(Stored data)
-- Opening Marker --
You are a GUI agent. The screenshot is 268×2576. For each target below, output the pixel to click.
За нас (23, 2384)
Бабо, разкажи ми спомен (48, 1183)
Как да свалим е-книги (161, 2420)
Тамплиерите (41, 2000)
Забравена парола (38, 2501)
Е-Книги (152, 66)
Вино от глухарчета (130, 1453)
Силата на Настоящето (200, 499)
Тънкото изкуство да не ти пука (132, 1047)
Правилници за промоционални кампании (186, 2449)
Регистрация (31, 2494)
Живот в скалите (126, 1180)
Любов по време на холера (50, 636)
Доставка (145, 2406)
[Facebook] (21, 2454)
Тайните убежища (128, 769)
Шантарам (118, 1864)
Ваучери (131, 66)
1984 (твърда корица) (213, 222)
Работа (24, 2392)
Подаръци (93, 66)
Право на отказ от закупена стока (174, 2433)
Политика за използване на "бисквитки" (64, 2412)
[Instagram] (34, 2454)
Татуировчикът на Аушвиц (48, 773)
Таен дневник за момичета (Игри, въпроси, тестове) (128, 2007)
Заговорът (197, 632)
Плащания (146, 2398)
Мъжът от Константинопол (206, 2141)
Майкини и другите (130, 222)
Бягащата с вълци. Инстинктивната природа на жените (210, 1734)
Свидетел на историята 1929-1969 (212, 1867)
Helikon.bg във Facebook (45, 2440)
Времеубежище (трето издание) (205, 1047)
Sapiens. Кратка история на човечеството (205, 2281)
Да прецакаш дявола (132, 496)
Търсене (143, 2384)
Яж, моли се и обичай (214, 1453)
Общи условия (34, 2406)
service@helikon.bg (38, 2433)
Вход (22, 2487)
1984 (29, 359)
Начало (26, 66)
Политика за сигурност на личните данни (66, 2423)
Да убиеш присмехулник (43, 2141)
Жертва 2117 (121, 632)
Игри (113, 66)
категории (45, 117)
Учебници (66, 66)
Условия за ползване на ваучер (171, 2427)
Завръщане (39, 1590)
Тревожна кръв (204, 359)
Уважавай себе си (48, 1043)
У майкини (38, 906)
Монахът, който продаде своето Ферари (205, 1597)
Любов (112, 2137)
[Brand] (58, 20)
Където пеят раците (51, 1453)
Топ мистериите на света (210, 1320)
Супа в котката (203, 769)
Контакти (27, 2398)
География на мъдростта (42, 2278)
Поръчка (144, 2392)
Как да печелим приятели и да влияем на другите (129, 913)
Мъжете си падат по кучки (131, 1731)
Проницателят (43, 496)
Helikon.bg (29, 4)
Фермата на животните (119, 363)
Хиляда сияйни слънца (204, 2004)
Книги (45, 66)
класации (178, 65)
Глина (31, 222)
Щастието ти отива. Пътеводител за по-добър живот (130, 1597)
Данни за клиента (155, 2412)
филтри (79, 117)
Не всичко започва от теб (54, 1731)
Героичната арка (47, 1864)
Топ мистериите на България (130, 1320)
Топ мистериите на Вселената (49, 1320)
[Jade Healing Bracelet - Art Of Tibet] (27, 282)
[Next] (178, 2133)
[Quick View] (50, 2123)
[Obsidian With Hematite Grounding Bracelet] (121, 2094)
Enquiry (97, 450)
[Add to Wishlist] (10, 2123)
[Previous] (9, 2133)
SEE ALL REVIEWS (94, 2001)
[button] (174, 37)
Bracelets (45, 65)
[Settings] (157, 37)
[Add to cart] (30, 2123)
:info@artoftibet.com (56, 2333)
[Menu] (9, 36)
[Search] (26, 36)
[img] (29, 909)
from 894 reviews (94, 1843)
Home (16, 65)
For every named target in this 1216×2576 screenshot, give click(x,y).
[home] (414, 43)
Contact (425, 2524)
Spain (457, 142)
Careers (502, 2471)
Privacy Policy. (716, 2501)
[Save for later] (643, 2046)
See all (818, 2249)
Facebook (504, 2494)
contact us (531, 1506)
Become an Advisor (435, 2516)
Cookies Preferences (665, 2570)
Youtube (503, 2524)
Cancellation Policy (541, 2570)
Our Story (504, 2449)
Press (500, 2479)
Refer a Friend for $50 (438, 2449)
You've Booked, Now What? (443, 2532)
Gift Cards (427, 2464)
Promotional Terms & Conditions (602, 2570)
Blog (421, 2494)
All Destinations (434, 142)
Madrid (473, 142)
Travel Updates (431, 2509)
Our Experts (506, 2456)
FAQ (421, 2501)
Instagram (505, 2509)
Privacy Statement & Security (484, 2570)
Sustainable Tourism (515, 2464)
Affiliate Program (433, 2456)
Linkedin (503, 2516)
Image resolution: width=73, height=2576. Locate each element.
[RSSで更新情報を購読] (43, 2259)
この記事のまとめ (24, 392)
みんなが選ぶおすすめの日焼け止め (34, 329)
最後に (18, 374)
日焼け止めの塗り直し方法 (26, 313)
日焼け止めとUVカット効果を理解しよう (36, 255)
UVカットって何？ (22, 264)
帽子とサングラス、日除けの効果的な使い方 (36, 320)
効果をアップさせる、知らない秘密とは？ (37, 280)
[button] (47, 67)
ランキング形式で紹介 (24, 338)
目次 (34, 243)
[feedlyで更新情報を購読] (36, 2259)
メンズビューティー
-- Closing Marker --
**What to work on**
Every line from the one that has "Linkedin (503, 2516)" down to the last line above must be written out exactly, with both ends included and nothing else.

**Solution to the problem**
Linkedin (503, 2516)
Image resolution: width=73, height=2576. Locate each element.
[RSSで更新情報を購読] (43, 2259)
この記事のまとめ (24, 392)
みんなが選ぶおすすめの日焼け止め (34, 329)
最後に (18, 374)
日焼け止めの塗り直し方法 (26, 313)
日焼け止めとUVカット効果を理解しよう (36, 255)
UVカットって何？ (22, 264)
帽子とサングラス、日除けの効果的な使い方 (36, 320)
効果をアップさせる、知らない秘密とは？ (37, 280)
[button] (47, 67)
ランキング形式で紹介 (24, 338)
目次 (34, 243)
[feedlyで更新情報を購読] (36, 2259)
メンズビューティー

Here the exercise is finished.